The yield on benchmark 10-year gilts climbed the most in four weeks as German bunds and U.S. Treasuries also declined. Investor appetite for haven assets was diminished on signs that both Greece and its international creditors are moving closer to crafting a deal that will release aid to the indebted nation and avert a default.

The U.K. Debt Management Office sold 3.25 billion pounds ($5 billion) of gilts due in September 2025. The securities were priced with an average yield of 2.024 percent and the bid-to-cover ratio, which gauges demand by comparing total bids with the amount of bonds allotted, dropped to 1.19, the lowest since Bloomberg began collecting the data in 1998.

The “global risk backdrop” contributed to the weak demand, said Vatsala Datta, a U.K. rates strategist at Royal Bank of Canada in London. “Some positive headlines out of Greece is generally leading to weakness in the core fixed-income market and so outright demand would have been curtailed because of that.”

---+---

List every organization named in the gilt market report. The data that follow have no connection to the gilt market report.

#### Recorded data:

---+---

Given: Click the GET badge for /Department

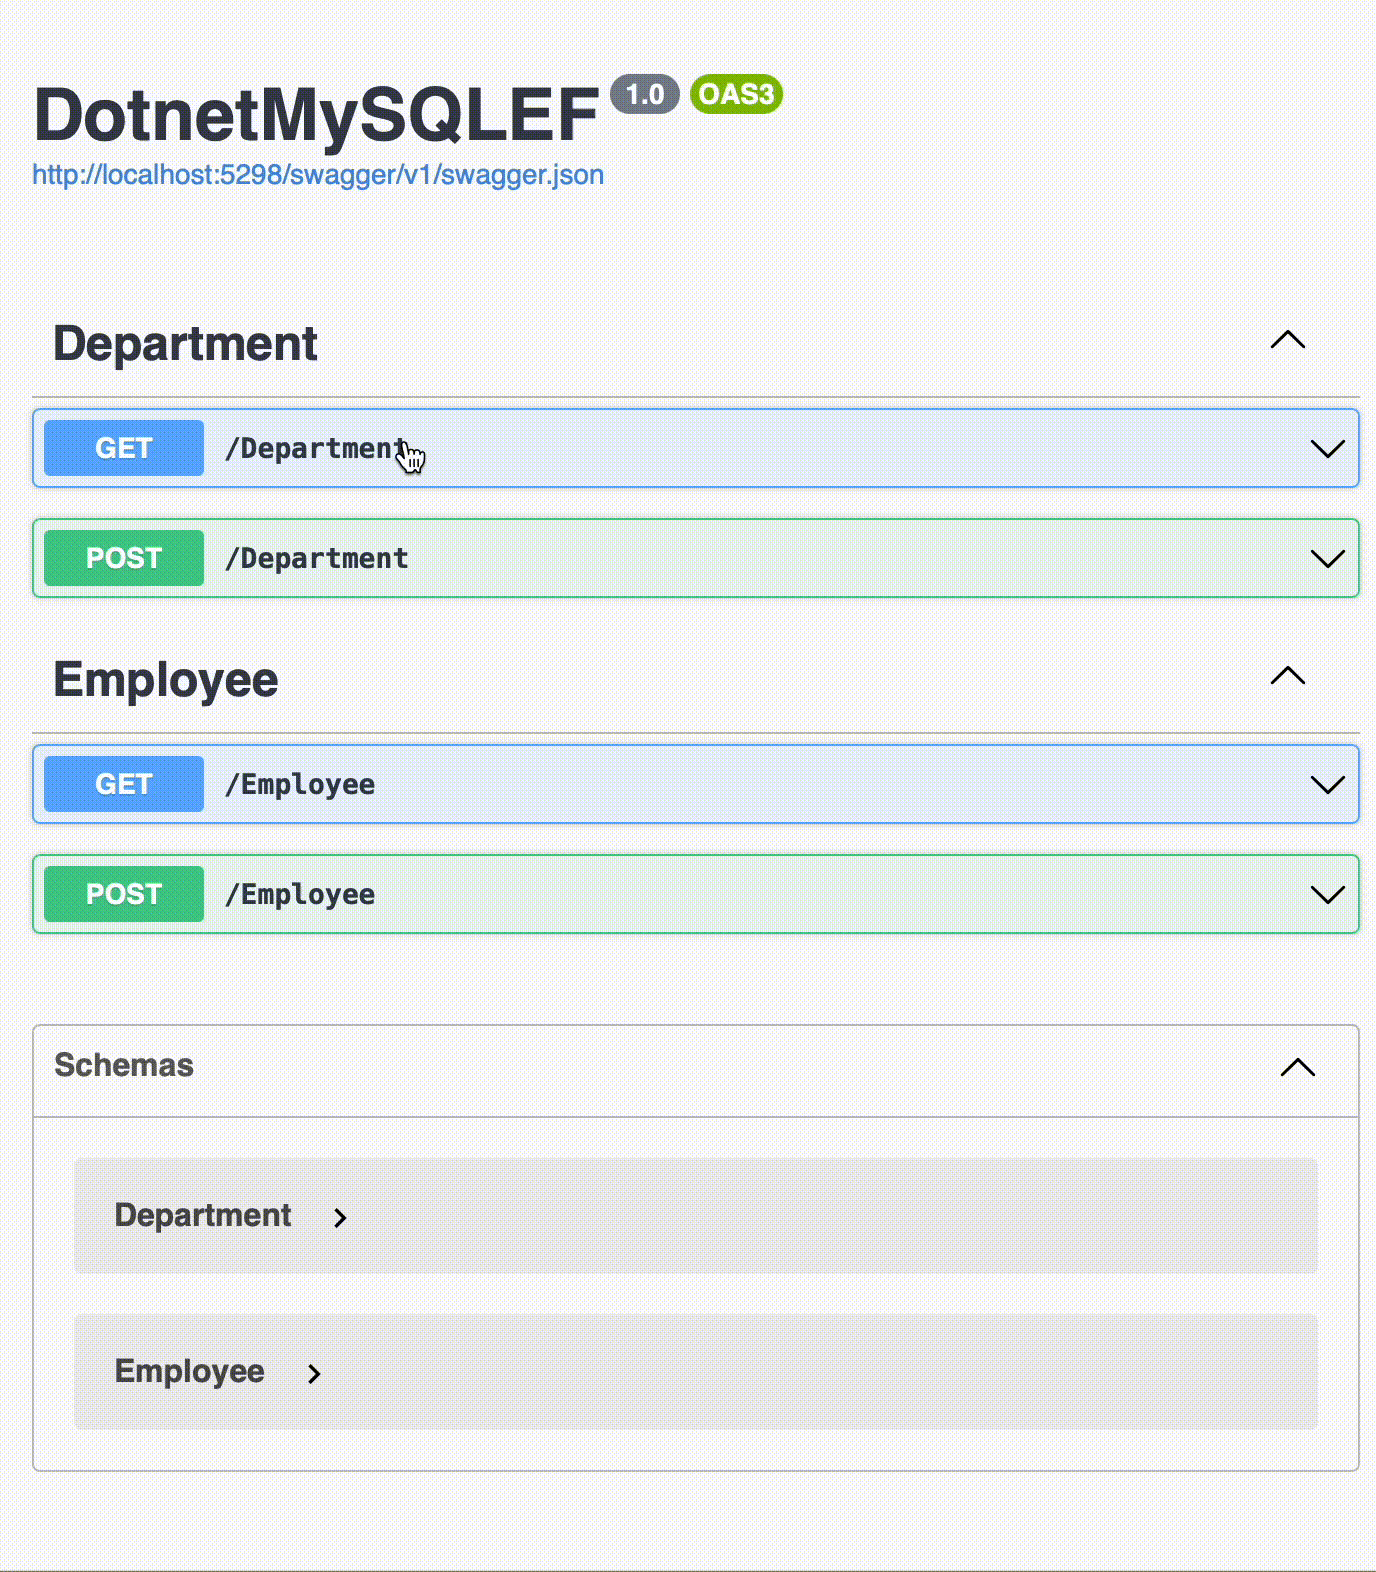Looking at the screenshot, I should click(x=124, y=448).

---+---

#### Final answer:
U.K. Debt Management Office
Bloomberg
Royal Bank of Canada